While it appears that the Labor government have taken a one-size-fits-all approach to the towers and refused to provide any evidence whatsoever that backs up their plan, the Homes Victoria CEO Simon Newport last week at the parliamentary inquiry testified that this work had actually been done. Four times in response to questions he said that the government did in fact consider retrofit analyses relevant to all 44 towers in order to conduct a proper cost–benefit analysis. But when the documents relating to this decision were called on by Parliament, they were denied under claims of executive privilege. The rules of the chamber require those documents to be produced, even under executive privilege, to the mover of the motion and the clerks to independently assess whether executive privilege is appropriately claimed. In defiance of this chamber, this has not happened.

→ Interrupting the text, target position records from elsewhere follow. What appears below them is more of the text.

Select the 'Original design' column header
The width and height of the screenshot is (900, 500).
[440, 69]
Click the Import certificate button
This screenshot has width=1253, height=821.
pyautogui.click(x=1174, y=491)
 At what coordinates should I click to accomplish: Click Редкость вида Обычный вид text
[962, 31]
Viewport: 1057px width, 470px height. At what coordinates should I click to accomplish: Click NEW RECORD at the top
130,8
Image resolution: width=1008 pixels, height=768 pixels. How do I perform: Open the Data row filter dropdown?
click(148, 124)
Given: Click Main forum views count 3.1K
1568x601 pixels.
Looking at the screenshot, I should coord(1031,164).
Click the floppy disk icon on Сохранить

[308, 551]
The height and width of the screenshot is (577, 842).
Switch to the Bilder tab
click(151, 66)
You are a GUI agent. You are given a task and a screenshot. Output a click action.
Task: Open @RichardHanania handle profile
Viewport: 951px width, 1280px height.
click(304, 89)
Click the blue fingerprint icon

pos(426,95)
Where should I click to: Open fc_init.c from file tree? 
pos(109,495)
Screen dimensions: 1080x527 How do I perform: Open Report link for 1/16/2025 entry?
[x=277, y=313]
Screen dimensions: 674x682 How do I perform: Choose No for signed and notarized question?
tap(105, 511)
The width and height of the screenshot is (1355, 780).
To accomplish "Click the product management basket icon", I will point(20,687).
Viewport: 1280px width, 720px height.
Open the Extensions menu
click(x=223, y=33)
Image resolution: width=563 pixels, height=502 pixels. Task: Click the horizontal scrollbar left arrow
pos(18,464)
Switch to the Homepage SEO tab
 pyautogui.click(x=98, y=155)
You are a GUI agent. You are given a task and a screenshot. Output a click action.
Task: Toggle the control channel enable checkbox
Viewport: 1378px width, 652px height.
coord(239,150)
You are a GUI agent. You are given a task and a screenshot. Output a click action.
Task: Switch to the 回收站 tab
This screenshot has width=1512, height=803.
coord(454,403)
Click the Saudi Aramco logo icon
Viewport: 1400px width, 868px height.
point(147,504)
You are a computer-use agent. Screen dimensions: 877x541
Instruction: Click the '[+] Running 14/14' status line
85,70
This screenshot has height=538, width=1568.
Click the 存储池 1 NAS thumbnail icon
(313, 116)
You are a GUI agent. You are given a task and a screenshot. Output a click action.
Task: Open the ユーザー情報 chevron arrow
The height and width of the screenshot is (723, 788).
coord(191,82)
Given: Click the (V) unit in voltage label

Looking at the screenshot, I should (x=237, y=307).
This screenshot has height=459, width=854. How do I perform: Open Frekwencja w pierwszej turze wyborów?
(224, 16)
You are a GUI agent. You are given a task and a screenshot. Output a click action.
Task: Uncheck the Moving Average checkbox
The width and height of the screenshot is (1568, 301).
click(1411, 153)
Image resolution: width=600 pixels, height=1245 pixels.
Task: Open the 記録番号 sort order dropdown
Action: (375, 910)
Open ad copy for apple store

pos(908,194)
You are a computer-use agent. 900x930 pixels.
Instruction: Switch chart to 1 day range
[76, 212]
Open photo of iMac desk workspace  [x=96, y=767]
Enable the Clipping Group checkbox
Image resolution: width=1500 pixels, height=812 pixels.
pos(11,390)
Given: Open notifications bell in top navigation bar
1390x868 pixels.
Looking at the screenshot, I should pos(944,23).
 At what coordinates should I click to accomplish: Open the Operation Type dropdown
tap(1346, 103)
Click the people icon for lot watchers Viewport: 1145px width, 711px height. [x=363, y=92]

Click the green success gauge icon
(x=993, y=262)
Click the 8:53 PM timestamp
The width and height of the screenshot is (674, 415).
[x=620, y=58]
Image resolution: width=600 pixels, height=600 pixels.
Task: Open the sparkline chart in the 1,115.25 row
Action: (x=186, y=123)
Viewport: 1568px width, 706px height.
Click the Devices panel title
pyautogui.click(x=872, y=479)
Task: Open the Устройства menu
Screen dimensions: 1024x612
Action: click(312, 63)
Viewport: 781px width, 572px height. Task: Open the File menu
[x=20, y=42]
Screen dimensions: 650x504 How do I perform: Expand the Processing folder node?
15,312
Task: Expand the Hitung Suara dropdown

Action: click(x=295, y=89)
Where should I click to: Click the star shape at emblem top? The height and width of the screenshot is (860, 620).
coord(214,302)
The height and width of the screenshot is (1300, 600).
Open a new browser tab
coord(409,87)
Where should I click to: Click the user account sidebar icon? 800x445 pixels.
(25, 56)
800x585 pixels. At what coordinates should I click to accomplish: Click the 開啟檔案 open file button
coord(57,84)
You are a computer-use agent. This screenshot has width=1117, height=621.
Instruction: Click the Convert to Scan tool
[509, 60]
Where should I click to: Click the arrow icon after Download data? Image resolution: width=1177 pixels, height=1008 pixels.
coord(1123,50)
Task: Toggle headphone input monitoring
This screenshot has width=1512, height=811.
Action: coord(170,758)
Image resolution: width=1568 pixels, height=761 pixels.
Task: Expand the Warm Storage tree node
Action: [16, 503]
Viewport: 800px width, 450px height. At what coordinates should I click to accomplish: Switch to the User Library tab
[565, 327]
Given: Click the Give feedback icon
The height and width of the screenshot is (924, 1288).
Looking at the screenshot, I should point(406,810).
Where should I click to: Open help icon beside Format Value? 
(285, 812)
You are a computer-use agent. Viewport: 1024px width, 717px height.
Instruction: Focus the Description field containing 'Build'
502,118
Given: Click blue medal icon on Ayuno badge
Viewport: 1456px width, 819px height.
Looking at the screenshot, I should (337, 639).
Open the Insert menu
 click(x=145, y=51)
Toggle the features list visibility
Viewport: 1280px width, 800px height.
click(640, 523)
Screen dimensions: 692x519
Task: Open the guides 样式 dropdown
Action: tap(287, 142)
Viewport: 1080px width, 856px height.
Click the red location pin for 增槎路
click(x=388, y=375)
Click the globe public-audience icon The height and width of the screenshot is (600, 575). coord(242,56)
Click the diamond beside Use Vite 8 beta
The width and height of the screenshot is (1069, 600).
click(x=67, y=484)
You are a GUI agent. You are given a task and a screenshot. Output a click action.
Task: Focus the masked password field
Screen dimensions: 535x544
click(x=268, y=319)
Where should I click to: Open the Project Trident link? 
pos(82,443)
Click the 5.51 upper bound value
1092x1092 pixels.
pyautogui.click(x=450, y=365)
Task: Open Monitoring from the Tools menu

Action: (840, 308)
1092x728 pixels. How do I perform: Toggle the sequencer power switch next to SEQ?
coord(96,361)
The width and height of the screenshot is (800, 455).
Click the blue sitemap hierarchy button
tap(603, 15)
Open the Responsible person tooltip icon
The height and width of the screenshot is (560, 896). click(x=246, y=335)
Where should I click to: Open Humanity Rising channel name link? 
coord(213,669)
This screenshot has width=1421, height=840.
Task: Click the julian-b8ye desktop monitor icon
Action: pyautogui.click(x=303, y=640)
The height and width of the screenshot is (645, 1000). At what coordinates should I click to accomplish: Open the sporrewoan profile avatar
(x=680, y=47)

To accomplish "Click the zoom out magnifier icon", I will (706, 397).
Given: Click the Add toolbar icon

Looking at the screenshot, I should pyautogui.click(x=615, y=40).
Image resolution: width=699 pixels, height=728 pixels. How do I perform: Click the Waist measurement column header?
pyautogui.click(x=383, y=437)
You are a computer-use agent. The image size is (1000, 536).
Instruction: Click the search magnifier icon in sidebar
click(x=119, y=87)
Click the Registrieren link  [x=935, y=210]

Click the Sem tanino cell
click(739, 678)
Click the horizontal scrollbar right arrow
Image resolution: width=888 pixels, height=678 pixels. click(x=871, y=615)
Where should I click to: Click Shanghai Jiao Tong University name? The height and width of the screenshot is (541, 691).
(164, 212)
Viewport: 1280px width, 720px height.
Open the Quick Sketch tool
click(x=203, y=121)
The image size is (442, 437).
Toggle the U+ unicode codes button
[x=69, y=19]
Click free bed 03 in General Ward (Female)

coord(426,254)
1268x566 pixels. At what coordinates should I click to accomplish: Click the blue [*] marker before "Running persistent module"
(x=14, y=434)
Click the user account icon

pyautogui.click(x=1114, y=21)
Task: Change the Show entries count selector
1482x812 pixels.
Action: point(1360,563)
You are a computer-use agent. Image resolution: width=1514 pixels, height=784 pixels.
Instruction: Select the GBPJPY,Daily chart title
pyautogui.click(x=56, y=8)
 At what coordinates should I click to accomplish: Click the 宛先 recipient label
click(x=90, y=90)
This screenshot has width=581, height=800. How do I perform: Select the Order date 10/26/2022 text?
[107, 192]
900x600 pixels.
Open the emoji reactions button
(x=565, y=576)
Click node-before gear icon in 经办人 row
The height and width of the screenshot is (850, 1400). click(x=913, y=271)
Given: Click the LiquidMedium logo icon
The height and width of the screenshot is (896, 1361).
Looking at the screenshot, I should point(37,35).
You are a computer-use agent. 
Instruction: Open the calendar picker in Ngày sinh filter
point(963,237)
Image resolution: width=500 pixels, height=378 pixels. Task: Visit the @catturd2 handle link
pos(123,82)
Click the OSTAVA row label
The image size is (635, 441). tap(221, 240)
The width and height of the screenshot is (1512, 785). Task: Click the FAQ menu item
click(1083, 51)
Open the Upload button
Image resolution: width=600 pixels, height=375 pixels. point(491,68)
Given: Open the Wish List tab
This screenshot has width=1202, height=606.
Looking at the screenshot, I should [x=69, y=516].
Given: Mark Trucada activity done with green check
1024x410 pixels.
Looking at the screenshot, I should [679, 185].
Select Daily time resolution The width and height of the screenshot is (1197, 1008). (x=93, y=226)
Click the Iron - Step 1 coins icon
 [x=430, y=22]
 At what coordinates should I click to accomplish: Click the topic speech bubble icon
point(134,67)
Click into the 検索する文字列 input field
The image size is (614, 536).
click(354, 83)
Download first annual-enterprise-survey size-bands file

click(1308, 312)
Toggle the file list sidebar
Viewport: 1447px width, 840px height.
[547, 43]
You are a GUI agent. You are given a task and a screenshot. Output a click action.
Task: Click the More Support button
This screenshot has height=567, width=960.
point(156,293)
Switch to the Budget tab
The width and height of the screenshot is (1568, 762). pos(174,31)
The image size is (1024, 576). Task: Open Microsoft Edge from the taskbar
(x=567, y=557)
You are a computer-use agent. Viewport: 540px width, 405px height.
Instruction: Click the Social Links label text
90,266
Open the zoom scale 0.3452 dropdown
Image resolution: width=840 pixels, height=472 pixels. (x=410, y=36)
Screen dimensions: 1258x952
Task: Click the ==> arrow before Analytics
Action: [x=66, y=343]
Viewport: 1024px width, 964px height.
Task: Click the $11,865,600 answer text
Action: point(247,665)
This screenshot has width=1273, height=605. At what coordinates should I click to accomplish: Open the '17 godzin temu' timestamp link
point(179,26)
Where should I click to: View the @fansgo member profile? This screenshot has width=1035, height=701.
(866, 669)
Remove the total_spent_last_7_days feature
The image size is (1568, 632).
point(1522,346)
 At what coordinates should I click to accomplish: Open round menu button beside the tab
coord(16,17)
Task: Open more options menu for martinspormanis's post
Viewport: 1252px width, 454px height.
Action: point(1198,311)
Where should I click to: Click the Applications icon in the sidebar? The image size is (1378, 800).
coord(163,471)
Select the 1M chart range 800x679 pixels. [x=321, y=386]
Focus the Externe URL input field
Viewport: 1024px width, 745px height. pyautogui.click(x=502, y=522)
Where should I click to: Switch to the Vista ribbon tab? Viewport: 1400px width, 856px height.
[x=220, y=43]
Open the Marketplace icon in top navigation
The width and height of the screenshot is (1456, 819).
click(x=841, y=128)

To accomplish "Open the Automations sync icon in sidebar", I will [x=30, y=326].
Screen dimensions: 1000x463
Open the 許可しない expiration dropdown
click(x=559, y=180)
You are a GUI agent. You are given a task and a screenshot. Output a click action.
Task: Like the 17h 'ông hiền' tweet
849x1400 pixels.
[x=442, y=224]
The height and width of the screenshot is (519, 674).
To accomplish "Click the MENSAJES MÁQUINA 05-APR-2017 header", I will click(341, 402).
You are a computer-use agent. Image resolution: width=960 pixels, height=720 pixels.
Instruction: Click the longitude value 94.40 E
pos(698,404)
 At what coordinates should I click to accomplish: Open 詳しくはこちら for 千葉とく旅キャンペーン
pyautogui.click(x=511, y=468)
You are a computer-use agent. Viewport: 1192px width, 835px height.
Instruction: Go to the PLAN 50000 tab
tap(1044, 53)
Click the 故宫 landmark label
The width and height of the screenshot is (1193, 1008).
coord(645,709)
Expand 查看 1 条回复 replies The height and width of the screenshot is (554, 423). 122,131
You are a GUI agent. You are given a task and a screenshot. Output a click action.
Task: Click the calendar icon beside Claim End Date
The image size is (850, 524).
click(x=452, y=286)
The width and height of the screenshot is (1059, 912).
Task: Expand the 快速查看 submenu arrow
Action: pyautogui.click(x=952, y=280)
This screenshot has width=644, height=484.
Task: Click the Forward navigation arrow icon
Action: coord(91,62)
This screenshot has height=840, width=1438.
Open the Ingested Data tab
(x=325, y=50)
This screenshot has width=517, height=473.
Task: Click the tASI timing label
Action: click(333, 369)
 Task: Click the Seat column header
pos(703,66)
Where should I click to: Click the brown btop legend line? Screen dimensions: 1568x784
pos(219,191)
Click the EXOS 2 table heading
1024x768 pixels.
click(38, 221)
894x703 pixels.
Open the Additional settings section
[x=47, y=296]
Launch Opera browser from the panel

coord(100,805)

It leaves us wondering: if the plan stacks up, what is the government hiding, what do these documents actually reveal and do they exist at all? This Labor government operates under a shroud of secrecy, and it must end. What you call executive privilege is just a total absence of accountability. When it costs this state so much, when so many people are impacted and when the flow-on effects are so far reaching, Victorians deserve better. That is why I am calling on the Attorney-General to release the documents and show the people of Victoria the transparency they deserve.
The DEPUTY SPEAKER: I remind members that ‘you’ refers to the Chair and is a reflection on the Chair.